**PROBLEM TO SOLVE**. Collect all lines from the listing that include the string "video".

**DATA IN THIS EXERCISE**.
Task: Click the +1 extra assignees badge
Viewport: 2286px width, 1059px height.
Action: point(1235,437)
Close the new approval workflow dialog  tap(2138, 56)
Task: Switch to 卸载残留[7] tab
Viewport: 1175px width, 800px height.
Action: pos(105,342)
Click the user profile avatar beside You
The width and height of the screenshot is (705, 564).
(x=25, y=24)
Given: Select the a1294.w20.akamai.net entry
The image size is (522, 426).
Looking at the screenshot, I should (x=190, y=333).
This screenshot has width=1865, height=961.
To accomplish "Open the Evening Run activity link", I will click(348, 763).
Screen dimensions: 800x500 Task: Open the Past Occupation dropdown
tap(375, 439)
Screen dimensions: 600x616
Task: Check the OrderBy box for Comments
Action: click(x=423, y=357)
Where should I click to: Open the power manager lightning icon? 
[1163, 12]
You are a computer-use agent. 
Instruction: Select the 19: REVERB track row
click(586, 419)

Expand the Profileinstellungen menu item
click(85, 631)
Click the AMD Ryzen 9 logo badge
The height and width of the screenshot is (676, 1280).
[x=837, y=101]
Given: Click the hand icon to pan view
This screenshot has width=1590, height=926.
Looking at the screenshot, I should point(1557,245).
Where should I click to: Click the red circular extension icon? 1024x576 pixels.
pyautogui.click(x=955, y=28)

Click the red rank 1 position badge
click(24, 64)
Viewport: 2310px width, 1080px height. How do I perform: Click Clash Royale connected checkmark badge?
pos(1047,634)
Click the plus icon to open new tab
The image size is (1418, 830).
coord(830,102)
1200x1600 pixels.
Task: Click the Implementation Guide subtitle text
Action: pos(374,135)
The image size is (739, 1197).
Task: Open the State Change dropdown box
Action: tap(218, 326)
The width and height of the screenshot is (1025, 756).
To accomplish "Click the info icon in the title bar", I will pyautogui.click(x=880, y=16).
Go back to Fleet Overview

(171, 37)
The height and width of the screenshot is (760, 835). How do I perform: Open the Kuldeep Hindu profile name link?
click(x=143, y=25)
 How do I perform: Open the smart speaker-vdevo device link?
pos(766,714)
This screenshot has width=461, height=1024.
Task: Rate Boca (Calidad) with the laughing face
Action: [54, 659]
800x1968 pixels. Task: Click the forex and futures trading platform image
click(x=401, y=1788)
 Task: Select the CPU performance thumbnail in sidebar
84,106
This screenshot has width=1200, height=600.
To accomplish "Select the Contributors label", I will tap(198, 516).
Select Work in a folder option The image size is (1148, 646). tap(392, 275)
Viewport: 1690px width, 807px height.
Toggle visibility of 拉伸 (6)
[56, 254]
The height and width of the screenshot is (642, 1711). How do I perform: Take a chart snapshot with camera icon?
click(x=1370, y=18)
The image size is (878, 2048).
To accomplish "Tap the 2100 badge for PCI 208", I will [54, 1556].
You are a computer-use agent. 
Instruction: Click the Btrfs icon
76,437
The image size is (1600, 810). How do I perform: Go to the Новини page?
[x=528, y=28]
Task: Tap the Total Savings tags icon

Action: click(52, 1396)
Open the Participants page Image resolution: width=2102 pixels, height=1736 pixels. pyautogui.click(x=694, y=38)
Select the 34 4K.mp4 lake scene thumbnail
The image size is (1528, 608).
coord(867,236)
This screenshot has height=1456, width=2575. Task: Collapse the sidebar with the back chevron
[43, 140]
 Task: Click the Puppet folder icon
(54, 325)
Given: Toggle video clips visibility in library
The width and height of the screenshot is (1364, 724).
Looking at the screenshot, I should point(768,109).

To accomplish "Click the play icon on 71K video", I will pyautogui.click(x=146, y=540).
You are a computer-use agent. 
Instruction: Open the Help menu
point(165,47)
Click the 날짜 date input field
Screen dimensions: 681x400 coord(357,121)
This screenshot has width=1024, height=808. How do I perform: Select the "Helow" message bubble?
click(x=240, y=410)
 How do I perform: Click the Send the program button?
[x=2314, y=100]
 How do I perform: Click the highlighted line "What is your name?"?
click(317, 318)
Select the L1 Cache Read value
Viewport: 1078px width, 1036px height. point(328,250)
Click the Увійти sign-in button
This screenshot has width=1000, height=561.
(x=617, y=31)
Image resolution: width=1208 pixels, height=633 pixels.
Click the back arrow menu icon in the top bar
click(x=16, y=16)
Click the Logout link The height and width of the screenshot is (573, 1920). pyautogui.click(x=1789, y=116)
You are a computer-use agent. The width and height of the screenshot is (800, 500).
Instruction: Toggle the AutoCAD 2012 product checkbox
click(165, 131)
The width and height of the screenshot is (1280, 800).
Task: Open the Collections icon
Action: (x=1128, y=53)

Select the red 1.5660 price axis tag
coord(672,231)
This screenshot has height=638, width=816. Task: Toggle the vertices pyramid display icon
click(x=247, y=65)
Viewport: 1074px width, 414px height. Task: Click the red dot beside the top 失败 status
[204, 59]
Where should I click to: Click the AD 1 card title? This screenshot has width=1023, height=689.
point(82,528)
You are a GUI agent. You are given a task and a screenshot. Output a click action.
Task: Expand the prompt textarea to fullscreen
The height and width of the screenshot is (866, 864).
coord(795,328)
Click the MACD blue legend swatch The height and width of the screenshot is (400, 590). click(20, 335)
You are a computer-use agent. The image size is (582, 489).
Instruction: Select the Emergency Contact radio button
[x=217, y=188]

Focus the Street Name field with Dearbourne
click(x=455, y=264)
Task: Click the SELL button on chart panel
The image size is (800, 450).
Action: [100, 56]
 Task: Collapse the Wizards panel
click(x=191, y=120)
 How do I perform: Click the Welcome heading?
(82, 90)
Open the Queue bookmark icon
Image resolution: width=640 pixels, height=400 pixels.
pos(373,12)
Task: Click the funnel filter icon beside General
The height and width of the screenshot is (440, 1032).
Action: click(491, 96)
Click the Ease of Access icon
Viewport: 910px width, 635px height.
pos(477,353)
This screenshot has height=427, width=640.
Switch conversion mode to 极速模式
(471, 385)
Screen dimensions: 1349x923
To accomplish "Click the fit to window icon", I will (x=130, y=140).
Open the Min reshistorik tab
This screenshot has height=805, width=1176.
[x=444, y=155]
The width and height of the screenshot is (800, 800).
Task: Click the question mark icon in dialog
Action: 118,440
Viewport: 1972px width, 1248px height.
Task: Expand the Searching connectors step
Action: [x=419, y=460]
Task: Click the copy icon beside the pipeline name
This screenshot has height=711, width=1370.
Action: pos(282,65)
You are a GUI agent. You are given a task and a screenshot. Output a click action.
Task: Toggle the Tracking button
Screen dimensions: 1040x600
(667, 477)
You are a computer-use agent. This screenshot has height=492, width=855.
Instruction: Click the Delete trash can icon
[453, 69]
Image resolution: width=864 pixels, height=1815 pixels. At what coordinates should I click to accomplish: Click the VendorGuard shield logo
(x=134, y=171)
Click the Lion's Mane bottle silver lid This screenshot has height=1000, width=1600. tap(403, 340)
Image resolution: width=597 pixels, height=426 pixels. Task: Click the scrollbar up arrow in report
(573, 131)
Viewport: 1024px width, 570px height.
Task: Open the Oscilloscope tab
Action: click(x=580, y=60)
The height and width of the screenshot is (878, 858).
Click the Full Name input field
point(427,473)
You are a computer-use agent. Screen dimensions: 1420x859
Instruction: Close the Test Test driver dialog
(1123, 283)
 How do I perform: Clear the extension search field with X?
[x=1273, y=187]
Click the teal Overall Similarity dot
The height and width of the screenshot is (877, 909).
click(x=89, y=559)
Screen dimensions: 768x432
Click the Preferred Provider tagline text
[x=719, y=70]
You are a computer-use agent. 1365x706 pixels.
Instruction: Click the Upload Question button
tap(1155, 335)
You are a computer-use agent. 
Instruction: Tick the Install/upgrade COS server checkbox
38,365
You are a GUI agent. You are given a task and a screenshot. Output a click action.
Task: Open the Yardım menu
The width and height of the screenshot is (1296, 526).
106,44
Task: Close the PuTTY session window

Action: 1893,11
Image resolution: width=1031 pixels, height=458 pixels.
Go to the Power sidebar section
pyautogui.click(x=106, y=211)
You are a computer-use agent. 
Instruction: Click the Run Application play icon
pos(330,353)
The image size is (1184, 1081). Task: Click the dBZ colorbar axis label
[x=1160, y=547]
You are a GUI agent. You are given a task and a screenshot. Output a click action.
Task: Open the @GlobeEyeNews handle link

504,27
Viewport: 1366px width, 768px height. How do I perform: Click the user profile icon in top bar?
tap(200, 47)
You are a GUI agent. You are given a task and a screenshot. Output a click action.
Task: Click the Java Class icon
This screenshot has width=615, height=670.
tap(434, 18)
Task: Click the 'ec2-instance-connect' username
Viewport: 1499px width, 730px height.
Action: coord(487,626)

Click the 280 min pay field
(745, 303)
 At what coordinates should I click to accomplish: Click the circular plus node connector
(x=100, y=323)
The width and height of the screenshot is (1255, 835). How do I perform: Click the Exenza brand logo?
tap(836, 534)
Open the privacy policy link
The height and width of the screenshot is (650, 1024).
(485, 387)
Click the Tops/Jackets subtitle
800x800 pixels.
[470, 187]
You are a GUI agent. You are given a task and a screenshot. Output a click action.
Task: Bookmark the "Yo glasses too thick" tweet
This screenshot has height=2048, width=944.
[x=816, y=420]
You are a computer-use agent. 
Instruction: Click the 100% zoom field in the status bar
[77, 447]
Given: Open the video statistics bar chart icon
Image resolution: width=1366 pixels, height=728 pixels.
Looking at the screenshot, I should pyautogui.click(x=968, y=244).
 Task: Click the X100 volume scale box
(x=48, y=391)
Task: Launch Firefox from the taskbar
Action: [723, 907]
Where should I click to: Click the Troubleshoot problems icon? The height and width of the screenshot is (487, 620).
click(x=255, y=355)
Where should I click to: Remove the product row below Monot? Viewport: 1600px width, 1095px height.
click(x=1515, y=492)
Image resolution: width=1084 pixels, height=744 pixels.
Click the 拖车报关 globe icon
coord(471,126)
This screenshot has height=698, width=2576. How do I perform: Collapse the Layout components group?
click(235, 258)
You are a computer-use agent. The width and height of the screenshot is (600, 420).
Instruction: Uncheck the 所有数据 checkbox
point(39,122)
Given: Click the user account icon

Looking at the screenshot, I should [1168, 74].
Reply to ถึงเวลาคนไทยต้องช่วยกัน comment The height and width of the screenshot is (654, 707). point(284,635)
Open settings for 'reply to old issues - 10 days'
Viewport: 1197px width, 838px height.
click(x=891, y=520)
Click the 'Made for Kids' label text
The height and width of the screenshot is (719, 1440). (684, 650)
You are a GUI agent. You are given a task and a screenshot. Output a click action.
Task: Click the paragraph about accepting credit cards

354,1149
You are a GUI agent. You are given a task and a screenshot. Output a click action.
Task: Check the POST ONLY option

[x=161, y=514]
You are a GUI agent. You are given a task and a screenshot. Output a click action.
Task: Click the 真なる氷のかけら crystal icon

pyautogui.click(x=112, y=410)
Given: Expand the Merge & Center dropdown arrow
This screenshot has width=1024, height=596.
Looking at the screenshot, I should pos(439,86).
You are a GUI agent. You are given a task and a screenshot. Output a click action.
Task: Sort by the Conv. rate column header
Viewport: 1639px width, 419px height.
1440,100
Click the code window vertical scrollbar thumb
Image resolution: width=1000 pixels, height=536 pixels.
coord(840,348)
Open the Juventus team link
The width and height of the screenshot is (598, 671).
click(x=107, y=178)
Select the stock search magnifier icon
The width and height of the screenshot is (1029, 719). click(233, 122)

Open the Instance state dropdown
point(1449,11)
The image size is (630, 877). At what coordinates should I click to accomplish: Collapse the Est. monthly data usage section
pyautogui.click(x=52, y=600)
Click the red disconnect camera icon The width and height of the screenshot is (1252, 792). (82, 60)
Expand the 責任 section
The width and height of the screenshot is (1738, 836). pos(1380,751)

**SOLUTION TO THIS TASK**.
Given: Toggle video clips visibility in library
To accomplish "Click the play icon on 71K video", I will pyautogui.click(x=146, y=540).
Given: Open the video statistics bar chart icon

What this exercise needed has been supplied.